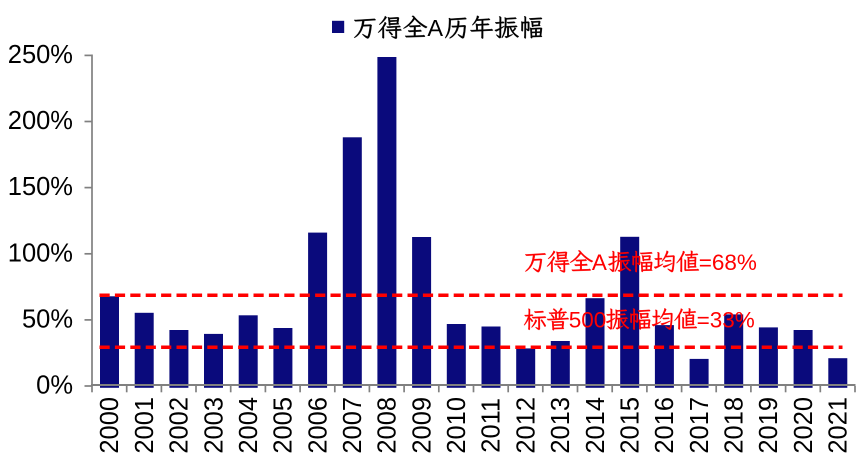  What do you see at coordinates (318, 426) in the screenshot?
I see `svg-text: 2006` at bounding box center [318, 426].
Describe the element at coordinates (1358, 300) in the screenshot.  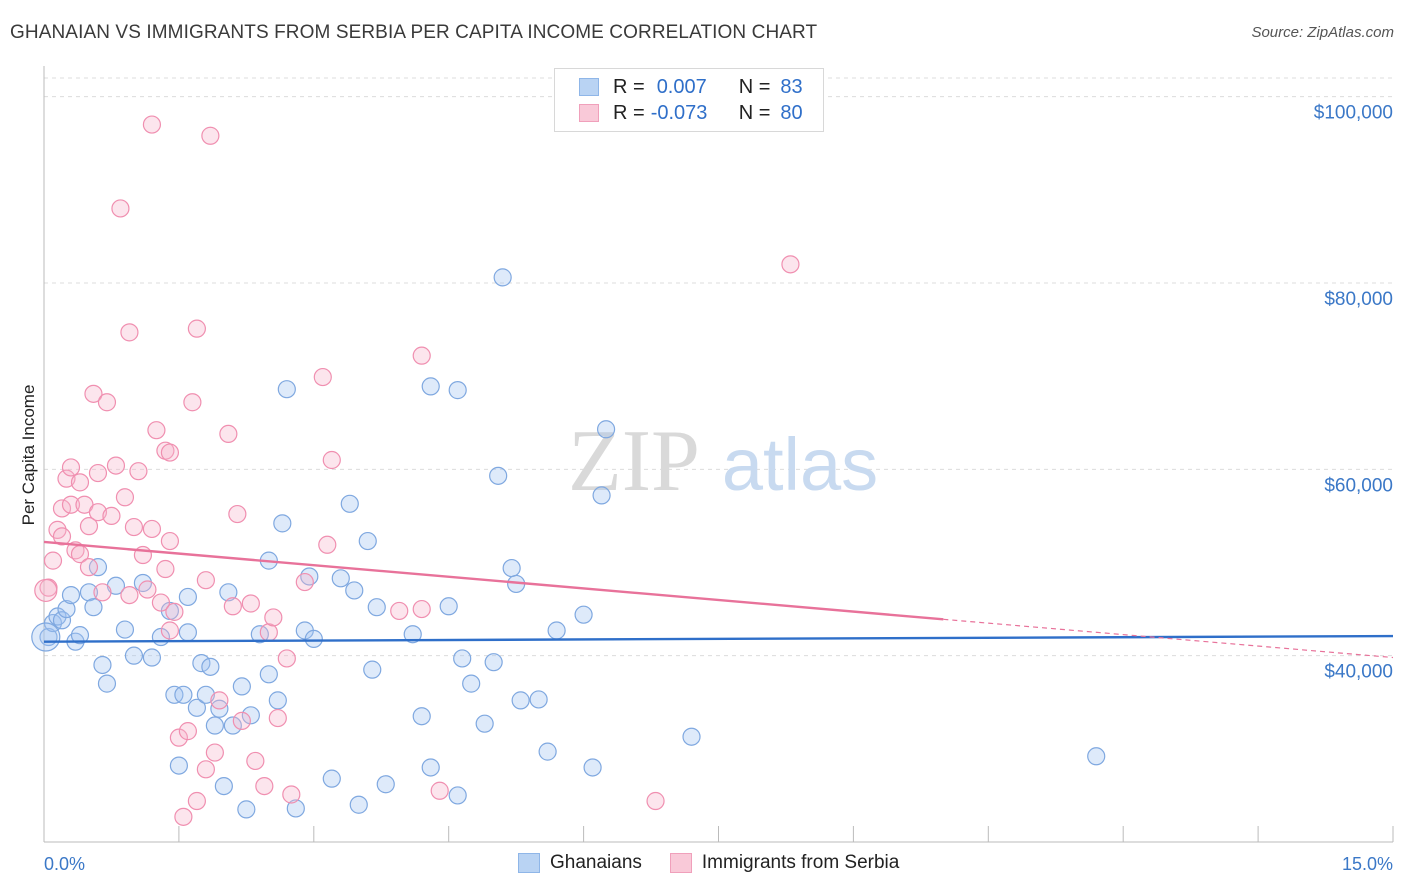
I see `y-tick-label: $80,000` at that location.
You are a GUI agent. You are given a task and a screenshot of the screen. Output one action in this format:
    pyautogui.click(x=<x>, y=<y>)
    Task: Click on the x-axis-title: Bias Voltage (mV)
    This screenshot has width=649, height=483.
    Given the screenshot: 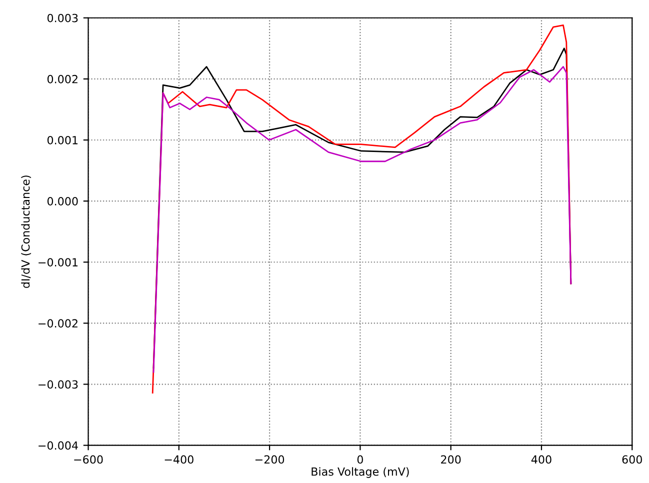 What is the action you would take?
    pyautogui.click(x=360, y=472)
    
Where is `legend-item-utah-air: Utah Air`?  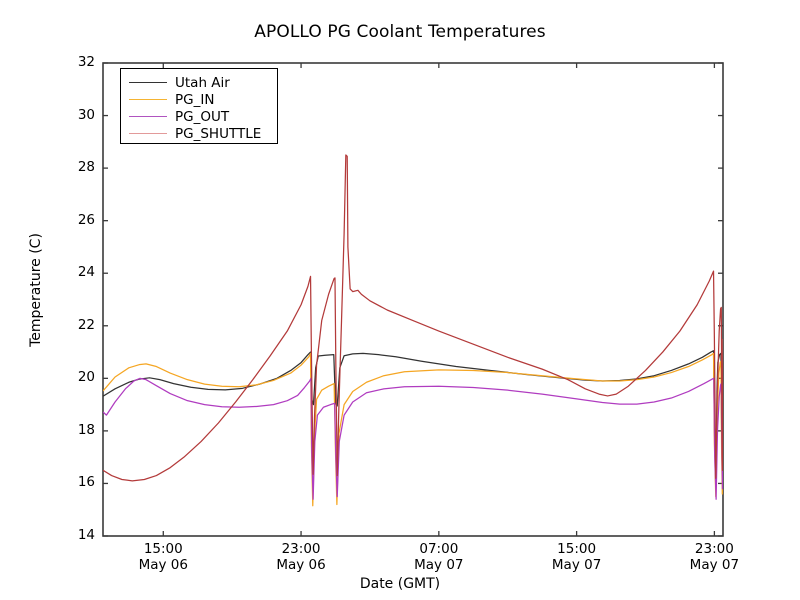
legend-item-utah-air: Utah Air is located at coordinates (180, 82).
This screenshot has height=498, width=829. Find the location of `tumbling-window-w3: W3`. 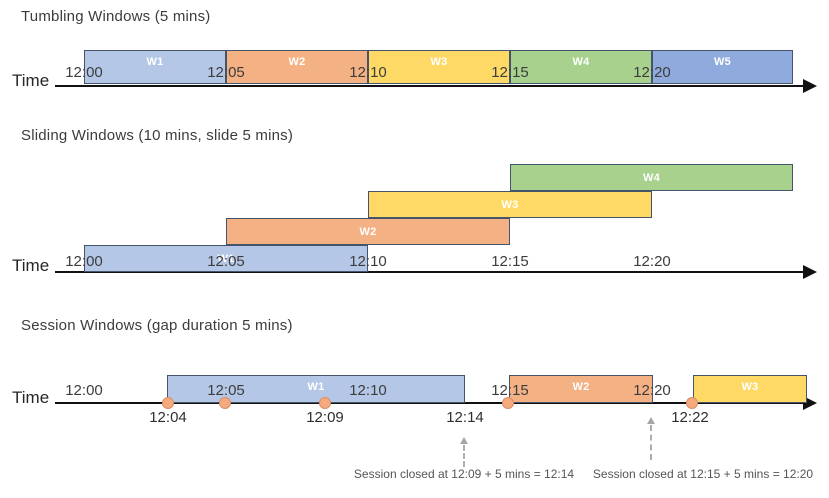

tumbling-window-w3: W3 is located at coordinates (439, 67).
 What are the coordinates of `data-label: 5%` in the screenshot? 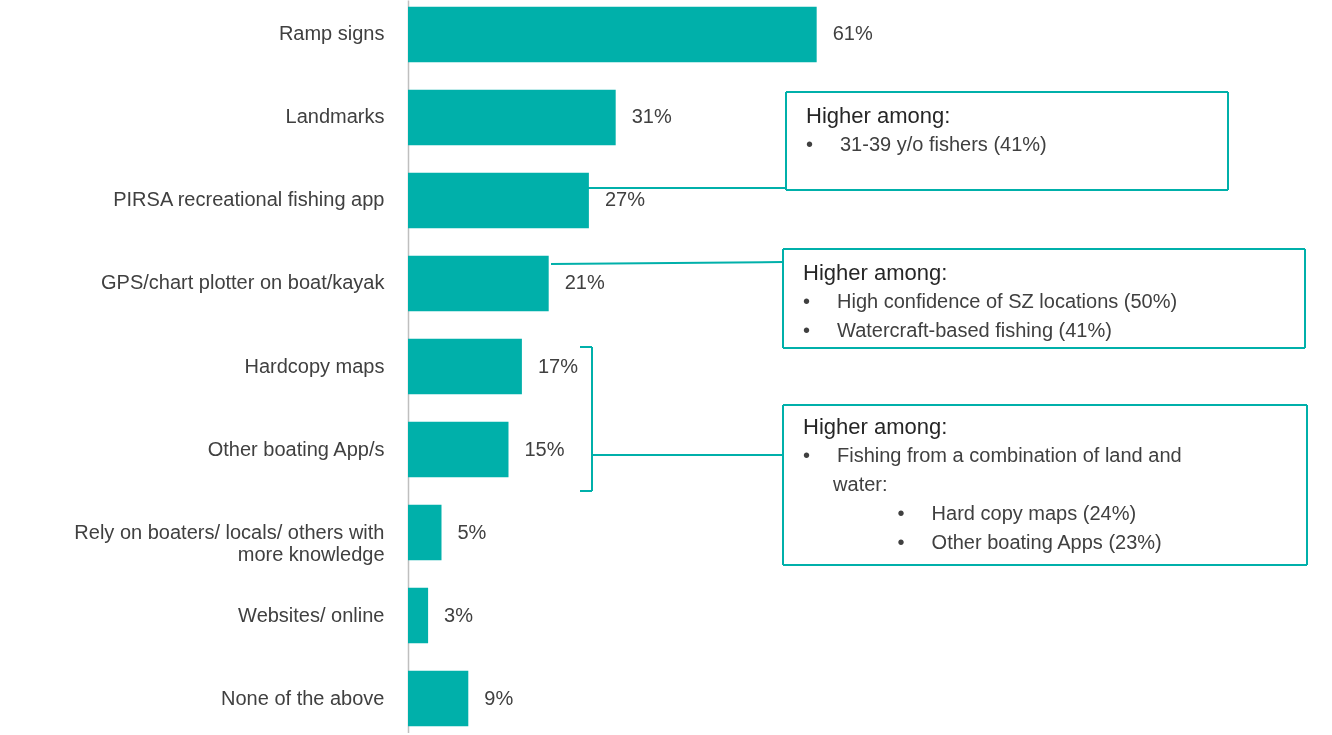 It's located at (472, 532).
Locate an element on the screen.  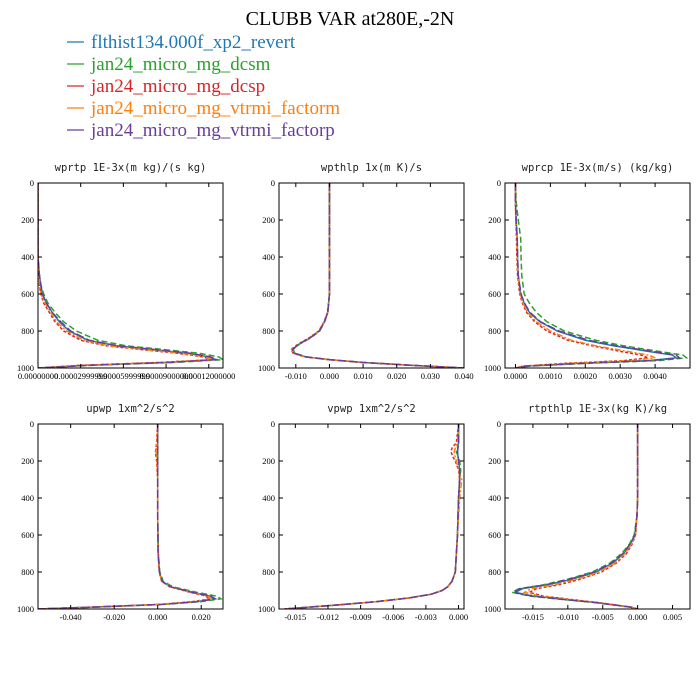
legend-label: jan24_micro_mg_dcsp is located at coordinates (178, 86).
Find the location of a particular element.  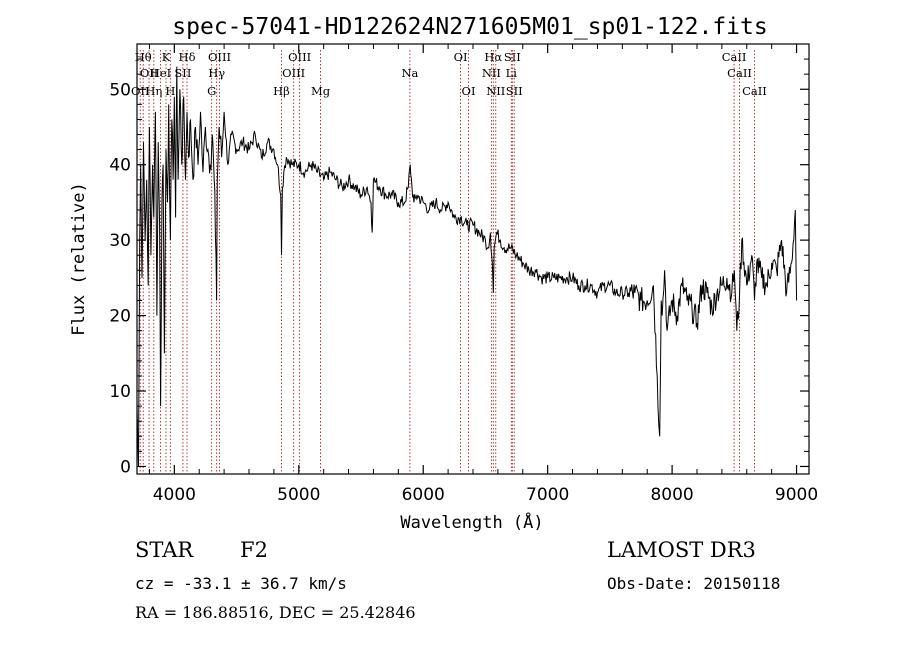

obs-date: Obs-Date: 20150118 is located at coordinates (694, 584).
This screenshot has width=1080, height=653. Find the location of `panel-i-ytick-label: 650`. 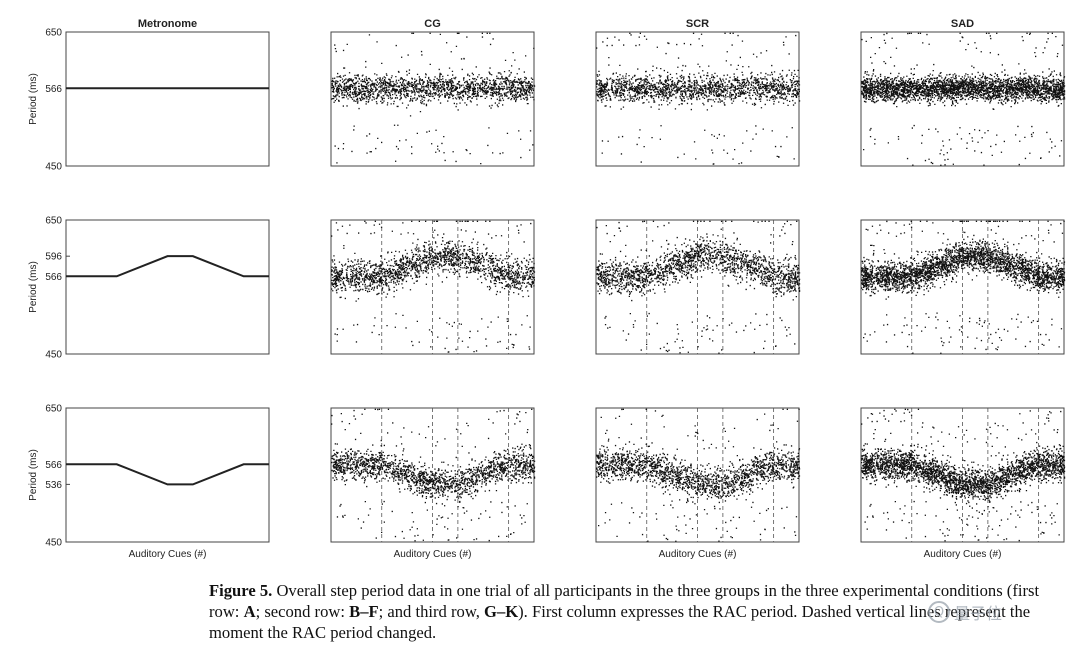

——

_Problem to solve:_ Arrange the lines from the one containing "Find the location of a particular element." through the end of the listing as a JSON list of strings, one string per line, with blank lines and pictures left out.

_Solution below:_
[
  "Find the location of a particular element.  ",
  "obs-date: Obs-Date: 20150118 is located at coordinates (694, 584).",
  "This screenshot has width=1080, height=653. Find the location of `panel-i-ytick-label: 650`. "
]